When you work as a business owner, you will likely deal with confidential information at some point. Whether this information includes secretive plans for future collaborations and merges or blueprints for a new product, you want to keep this information as secretive as possible.
How do you do that? A non-disclosure agreement, or an NDA for short, is one of the best options for you.
Clearly define the parties
Forbes talks about some of the key elements necessary in creating an NDA agreement. This can help you avoid the possibility of getting into disputes during or after the creation of the NDA or the information it protects.

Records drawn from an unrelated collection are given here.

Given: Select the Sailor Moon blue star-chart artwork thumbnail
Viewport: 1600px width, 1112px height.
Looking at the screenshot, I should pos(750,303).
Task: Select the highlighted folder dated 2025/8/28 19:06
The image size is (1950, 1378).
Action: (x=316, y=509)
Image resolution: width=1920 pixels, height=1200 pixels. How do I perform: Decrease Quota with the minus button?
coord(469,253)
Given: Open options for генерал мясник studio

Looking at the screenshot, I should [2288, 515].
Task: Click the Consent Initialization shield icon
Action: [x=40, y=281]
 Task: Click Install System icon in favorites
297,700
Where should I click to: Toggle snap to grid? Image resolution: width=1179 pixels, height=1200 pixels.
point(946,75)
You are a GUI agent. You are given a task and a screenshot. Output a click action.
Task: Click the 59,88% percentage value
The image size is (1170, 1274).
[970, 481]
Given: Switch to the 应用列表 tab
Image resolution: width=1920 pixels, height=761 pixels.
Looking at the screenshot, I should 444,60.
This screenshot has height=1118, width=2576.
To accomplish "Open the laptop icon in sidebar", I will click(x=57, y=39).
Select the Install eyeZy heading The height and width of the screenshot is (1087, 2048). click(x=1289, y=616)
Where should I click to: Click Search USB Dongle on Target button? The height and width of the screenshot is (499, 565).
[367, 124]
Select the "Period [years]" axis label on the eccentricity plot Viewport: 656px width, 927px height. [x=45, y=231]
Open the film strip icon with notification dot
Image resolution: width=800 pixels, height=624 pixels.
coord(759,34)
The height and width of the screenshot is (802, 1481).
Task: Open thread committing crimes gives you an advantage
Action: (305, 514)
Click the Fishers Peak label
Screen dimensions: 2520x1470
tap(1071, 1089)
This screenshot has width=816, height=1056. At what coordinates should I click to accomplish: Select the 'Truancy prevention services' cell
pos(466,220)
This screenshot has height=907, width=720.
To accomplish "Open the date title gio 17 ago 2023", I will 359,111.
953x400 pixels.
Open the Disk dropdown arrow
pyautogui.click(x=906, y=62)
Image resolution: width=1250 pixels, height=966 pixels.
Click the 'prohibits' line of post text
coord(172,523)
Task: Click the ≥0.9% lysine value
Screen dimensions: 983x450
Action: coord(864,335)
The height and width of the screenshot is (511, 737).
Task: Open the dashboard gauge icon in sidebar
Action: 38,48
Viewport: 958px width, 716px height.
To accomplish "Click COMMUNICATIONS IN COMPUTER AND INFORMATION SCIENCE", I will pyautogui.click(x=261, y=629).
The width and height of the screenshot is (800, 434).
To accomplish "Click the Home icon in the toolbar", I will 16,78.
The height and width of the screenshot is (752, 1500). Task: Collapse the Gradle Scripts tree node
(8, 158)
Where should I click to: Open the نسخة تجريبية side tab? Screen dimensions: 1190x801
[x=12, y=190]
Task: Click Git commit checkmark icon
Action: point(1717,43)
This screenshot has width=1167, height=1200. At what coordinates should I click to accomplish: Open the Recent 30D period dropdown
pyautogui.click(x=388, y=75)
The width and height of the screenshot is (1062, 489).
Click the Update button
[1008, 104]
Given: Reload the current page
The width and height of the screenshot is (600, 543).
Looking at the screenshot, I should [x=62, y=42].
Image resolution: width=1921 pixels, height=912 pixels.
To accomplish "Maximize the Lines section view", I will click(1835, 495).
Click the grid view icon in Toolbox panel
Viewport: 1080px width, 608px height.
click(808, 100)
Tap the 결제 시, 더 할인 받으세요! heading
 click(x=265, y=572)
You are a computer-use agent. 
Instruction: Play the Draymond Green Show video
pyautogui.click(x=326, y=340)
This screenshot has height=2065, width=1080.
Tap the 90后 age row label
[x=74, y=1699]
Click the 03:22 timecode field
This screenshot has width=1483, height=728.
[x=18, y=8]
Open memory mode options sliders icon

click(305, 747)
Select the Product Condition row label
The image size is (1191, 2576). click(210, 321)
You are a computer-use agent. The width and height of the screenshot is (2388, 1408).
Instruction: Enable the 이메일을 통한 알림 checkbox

First, be clear about the parties involved. You need to name everyone for a valid NDA, which should at least include the disclosing party and the recipient. You can also include partners, agents or affiliated companies if necessary.
Write your exclusions
Next, write any exclusions to this confidentiality. Keep in mind any potential situations in which it may end up harmful or unfair for the recipient to keep the information in question confidential. For example, if someone holds a conversation with a person who already knows the information, they cannot keep it confidential. If the information gets leaked to the public at large, they do not need to protect its confidentiality anymore, either.
Define terms and endings
Carefully define the confidential information and your agreement terms. This includes outlining the exact information you wish to keep secret and creating an expiration point for the NDA. Most NDAs have a term of two to five years, and you will rarely need anything longer due to the speed at which information grows irrelevant. Keep these things in mind and you can have a smoothly operating NDA in no time.